Heinz-Christian Straches Ehefrau über das Ibiza-Video

Philippa Strache: „Wie kann jemand wie du so deppert sein?“

29. Mai 2019 - 10:58 Uhr

Strache-Ehefrau sieht ihren Mann als Opfer

Wie mag sich diese Frau fühlen? Bis vor kurzem war Philippa Strache die angesehene Ehefrau des österreichischen Vizekanzlers. Seit der Veröffentlichung des Ibiza-Skandal-Videos ihres Mannes und seinem Rücktritt ist sie die Frau eines gefallenen Polit-Stars. Jetzt hat sie sich erstmals öffentlich geäußert, wie "RTL Exclusiv" berichtet.
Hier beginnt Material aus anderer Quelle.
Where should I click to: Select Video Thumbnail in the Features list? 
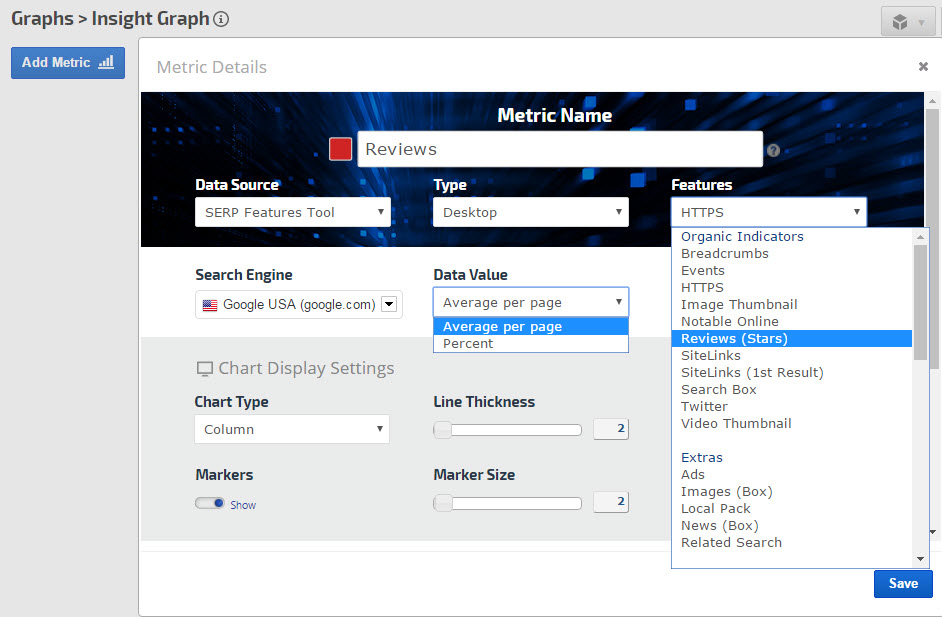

„Ich habe meinen Mann noch nie so sprechen hören“

Wien 27.06.2017, Tiergarten Schoenbrunn, Wien, AUT, bernahme Giraffen Patenschaft im Tiergarten Schoenbrunn durch FPOe Bundesobmann Strache mit Frau Philippa. im Bild Klubobmann FPOe Heinz-Christian Strache mit seiner Frau Philippa // Leader of the a
Heinz-Christian Strache mit Frau Philippa (Archivfoto, Juni 2017).
© imago/Eibner Europa, Eibner-Pressefoto, imago stock&people

Äußerlich wirkt die 31-Jährige sehr gefasst, als sie über das Video spricht, das den Ex-FPÖ-Chef vorerst seine politische Karriere kostete. Philippa Strache findet, dass ihr Mann "wie ein Opferlamm zur Schlachtbank geführt wurde." Es sei ganz klar darauf hingearbeitet worden, "ihn zu gewissen Aussagen zu drängen", sagt sie.

Sie kann sich sogar vorstellen, dass nachgeholfen wurde, um ihn zu seinen Äußerungen zu bringen. Womöglich habe man ihrem Mann Substanzen verabreicht, sagt sie in dem TV-Beitrag.
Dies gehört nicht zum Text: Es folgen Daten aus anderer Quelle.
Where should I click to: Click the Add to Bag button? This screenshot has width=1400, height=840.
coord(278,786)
In dem Video aus dem Jahr 2017 äußert Strache über einen weiblichen Lockvogel unter anderem: "Bist du deppert, die ist scharf." Für Frau Strache ist das nicht die Sprache ihres Mannes: "Ich habe meinen Mann noch nie so sprechen hören. Das muss ich wirklich sagen", beteuert sie.

Ihre erste Reaktion: „Das gibt's ja nicht“

Auch wenn sie ihren Mann mit Nachdruck verteidigt, verstehen kann sie sein Verhalten auf Ibiza nicht: "Im Nachhinein, das hab ich ihn auch in der ersten Nacht gefragt: Das gibt's ja nicht. Wie kann jemand wie du so deppert sein, dass er auf so etwas reinfällt?" Was er geantwortet hat, sagt sie nicht.

Die Veröffentlichung des Skandalvideos hatte zu einer Regierungskrise in Österreich geführt. Strache musste von seinen Ämtern als Vorsitzender der FPÖ und Vizekanzler zurücktreten, Bundeskanzler Sebastian Kurz wurde per Misstrauensvotum gestürzt.

Das Video zeigt Strache, wie er vor der Wahl von 2017 auf Ibiza einer vermeintlichen russischen Oligarchin Staatsaufträge für verdeckte Wahlkampfhilfe in Aussicht stellte.